• Kutipan Dokumen
APRESIASI ESTETIKA EKSISTENSIAL
(Suatu Wacana Humanisme
Substantif)
Oleh : M. Chazienul Ulum
Hegemoni kebudayaan monopolistik agaknya telah merasuki
relung kehidupan manusia. Kultur
tersebut dikultuskan dan terasa begitu menindas kreativitas. Narasi kehidupan dikisahkan dalam pelbagai
media, terutama melalui saluran elektronik.
Universalitas seolah menjadi satu-satunya postulat yang musti ‘diimani’
oleh nyaris semua orang. Keunikan dalam
pandangan umum terkadang dianggap sebagai suatu keganjilan.
Gerak kehidupan yang ada telah diformat sedemikian rupa
sesuai dengan preferensi massa. Sebagian
doktrin picisan yang taklid dan tidak mencerahkan agaknya juga mencemari
pelataran kehidupan sehingga direnggut ke dalam kondisi stagnan, hambar,
monoton dan …memilukan !
Sindrom
alienasi diciptakan dari keputusasaan personal dalam menghadapi realitas. Tuntutan massa mewujud menjadi ‘godzilla’
yang membombardir zone personalitas individu. Kesadaran kolektif mampu mendustai dan
mencelakai kapasitasnya. Padahal mereka
memiliki potensi untuk beraksi lebih daripada yang mereka prediksikan.
Inferioritas,
kepicikan eksistensial dan over permissive tertanam dan terus
bersemi. ‘Patologi’ ini mampu membuat
mereka bersikukuh bahwa transformasi personal dan sosial menjadi suatu hal yang
muskil untuk dilancarkan. Kesadaran kolektif
pun terbentuk : “Kehidupan ini begitu menjemukan. Kita cuma bisa bertahan, tak lebih.”
Apakah
demikian berkaratnya kesadaran kita sehingga kita terpaksa hanya berikhtiar ala
kadarnya ?

• Data Tercatat

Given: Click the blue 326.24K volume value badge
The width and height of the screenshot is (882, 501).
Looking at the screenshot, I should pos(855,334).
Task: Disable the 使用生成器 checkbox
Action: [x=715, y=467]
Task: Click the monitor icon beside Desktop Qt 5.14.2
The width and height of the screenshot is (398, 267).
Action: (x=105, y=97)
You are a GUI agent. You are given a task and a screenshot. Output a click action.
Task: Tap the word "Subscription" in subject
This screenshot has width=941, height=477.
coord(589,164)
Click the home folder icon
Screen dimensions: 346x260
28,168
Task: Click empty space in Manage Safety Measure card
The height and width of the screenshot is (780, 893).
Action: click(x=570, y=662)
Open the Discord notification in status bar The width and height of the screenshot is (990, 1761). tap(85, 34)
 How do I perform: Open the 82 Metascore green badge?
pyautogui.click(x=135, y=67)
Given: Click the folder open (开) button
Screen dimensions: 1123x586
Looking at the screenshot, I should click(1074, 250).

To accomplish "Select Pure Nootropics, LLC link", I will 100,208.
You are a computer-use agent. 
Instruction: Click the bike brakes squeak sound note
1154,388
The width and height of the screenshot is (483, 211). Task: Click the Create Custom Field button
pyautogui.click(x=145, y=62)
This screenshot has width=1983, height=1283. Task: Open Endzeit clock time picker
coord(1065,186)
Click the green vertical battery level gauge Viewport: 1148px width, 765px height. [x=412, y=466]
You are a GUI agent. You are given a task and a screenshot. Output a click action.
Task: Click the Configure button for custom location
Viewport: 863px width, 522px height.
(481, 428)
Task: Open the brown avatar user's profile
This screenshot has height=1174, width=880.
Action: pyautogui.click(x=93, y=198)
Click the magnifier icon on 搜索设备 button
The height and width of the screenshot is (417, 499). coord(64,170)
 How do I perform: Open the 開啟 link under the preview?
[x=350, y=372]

• Tugas Latihan
1. Sebutkan semua hal yang menurut esai apresiasi estetika eksistensial tertanam dan terus bersemi.
2. Menurut esai apresiasi estetika eksistensial, melalui saluran apa narasi kehidupan terutama dikisahkan?
3. Teruskan esai apresiasi estetika eksistensial mulai setelah kalimat terakhirnya.
Daftar tersebut tidak digunakan dalam latihan ini.

• Jawaban Latihan
1. Inferioritas, kepicikan eksistensial, dan over permissive.

2. Narasi kehidupan terutama dikisahkan melalui saluran elektronik.

3.
Madat Peradaban
Kapitalisme
dan pembangunanisme (developmentalism) yang juga berasal dari indung
telur kapitalisme. Pemerintah secara
sistematis telah menjustifikasi kriminalitas kemanusiaan atas nama pembangunan
dan menggusur rakyat dari rumahnya sendiri melalui stigmatisasi penghambat
pembangunan. Pembangunan yang
dikampanyekan pemerintah tidak seharusnya dimanifestasikan sebagai
reduksionisme atas humanitas.
Pada
prinsipnya, aksi personal dan sosial membutuhkan kearifan intelektual, pengukuhan
integritas dan independensi, berhaluan progresif dan keberanian
mendobrak stagnasi. Eksplanasinya
sebagai berikut :
Pertama, kearifan intelektual berarti
mengisyaratkan akuntabilitas sosial.
Intelektualitas mencerminkan keluwesan menggoreskan gurat pemikiran
dalam rajutan komposisi ide, namun tidak meninggalkan hal yang prinsipal.
Kedua, pengukuhan integritas akan melestarikan
kesejatian dan kesahihan pemikiran (orisinalitas). Sedangkan independensi berarti lepas dari
kooptasi uniformitas pola pikir yang memberangus potensi nalar dan daya kritis
kita.
Ketiga, berhaluan progresif akan memperluas
cakrawala pandang pada keberadaan kosmos, baik mikro maupun makro.
Keempat, keberanian mendobrak stagnasi. Secara filosofis kita meyakini bahwa seorang
pecundang menjemput ajal berkali-kali atau minimal merasa dirinya telah
mati. Sedangkan seorang pemberani hanya
mengenal satu kematian. Baginya,
kematian adalah ketika kehadiran dan ketidakhadirannya bermakna sama, tidak
memberi kemaslahatan yang berarti bagi sesama.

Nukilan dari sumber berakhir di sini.